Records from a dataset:
------------------------

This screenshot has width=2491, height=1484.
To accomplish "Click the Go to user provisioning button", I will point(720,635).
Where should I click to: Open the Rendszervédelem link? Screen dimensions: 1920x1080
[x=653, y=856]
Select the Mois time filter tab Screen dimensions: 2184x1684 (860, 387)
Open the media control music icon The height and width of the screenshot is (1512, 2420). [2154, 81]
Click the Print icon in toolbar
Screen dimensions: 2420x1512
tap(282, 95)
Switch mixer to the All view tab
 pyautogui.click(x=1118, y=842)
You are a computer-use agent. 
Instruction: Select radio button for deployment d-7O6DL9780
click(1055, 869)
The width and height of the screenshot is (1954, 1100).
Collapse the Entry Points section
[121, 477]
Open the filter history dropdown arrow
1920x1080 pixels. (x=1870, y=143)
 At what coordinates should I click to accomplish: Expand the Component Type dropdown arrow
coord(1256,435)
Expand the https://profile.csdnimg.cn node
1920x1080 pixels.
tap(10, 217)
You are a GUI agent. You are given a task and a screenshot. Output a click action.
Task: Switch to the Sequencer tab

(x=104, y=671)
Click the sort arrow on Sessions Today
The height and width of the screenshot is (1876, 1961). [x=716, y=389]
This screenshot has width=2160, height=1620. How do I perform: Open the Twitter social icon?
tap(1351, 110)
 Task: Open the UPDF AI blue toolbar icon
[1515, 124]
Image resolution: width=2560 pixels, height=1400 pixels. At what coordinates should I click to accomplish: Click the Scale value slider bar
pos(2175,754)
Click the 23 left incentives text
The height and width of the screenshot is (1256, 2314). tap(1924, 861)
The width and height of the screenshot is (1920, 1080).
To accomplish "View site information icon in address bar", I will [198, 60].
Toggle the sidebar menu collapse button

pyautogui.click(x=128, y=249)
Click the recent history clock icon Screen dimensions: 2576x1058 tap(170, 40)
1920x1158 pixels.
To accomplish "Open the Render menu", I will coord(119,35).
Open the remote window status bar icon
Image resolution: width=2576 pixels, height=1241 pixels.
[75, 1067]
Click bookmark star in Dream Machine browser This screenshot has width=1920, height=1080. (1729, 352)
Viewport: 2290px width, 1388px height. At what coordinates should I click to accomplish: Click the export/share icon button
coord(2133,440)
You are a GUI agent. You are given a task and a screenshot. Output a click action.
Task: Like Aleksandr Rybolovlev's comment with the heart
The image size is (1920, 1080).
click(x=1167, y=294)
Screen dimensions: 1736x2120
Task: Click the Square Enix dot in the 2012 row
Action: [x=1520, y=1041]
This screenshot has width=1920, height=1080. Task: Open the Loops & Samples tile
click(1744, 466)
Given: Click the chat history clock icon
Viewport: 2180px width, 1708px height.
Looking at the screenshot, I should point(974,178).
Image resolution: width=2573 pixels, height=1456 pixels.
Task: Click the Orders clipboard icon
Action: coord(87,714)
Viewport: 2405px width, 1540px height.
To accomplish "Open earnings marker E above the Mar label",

------------------------

§ WHAT YOU WILL DO
Please copy out every entry word for word.

§ OUTPUT BELOW
This screenshot has width=2491, height=1484.
To accomplish "Click the Go to user provisioning button", I will point(720,635).
Where should I click to: Open the Rendszervédelem link? Screen dimensions: 1920x1080
[x=653, y=856]
Select the Mois time filter tab Screen dimensions: 2184x1684 (860, 387)
Open the media control music icon The height and width of the screenshot is (1512, 2420). [2154, 81]
Click the Print icon in toolbar
Screen dimensions: 2420x1512
tap(282, 95)
Switch mixer to the All view tab
 pyautogui.click(x=1118, y=842)
You are a computer-use agent. 
Instruction: Select radio button for deployment d-7O6DL9780
click(1055, 869)
The width and height of the screenshot is (1954, 1100).
Collapse the Entry Points section
[121, 477]
Open the filter history dropdown arrow
1920x1080 pixels. (x=1870, y=143)
 At what coordinates should I click to accomplish: Expand the Component Type dropdown arrow
coord(1256,435)
Expand the https://profile.csdnimg.cn node
1920x1080 pixels.
tap(10, 217)
You are a GUI agent. You are given a task and a screenshot. Output a click action.
Task: Switch to the Sequencer tab

(x=104, y=671)
Click the sort arrow on Sessions Today
The height and width of the screenshot is (1876, 1961). [x=716, y=389]
This screenshot has width=2160, height=1620. How do I perform: Open the Twitter social icon?
tap(1351, 110)
 Task: Open the UPDF AI blue toolbar icon
[1515, 124]
Image resolution: width=2560 pixels, height=1400 pixels. At what coordinates should I click to accomplish: Click the Scale value slider bar
pos(2175,754)
Click the 23 left incentives text
The height and width of the screenshot is (1256, 2314). tap(1924, 861)
The width and height of the screenshot is (1920, 1080).
To accomplish "View site information icon in address bar", I will [198, 60].
Toggle the sidebar menu collapse button

pyautogui.click(x=128, y=249)
Click the recent history clock icon Screen dimensions: 2576x1058 tap(170, 40)
1920x1158 pixels.
To accomplish "Open the Render menu", I will coord(119,35).
Open the remote window status bar icon
Image resolution: width=2576 pixels, height=1241 pixels.
[75, 1067]
Click bookmark star in Dream Machine browser This screenshot has width=1920, height=1080. (1729, 352)
Viewport: 2290px width, 1388px height. At what coordinates should I click to accomplish: Click the export/share icon button
coord(2133,440)
You are a GUI agent. You are given a task and a screenshot. Output a click action.
Task: Like Aleksandr Rybolovlev's comment with the heart
The image size is (1920, 1080).
click(x=1167, y=294)
Screen dimensions: 1736x2120
Task: Click the Square Enix dot in the 2012 row
Action: [x=1520, y=1041]
This screenshot has width=1920, height=1080. Task: Open the Loops & Samples tile
click(1744, 466)
Given: Click the chat history clock icon
Viewport: 2180px width, 1708px height.
Looking at the screenshot, I should point(974,178).
Image resolution: width=2573 pixels, height=1456 pixels.
Task: Click the Orders clipboard icon
Action: coord(87,714)
Viewport: 2405px width, 1540px height.
To accomplish "Open earnings marker E above the Mar label",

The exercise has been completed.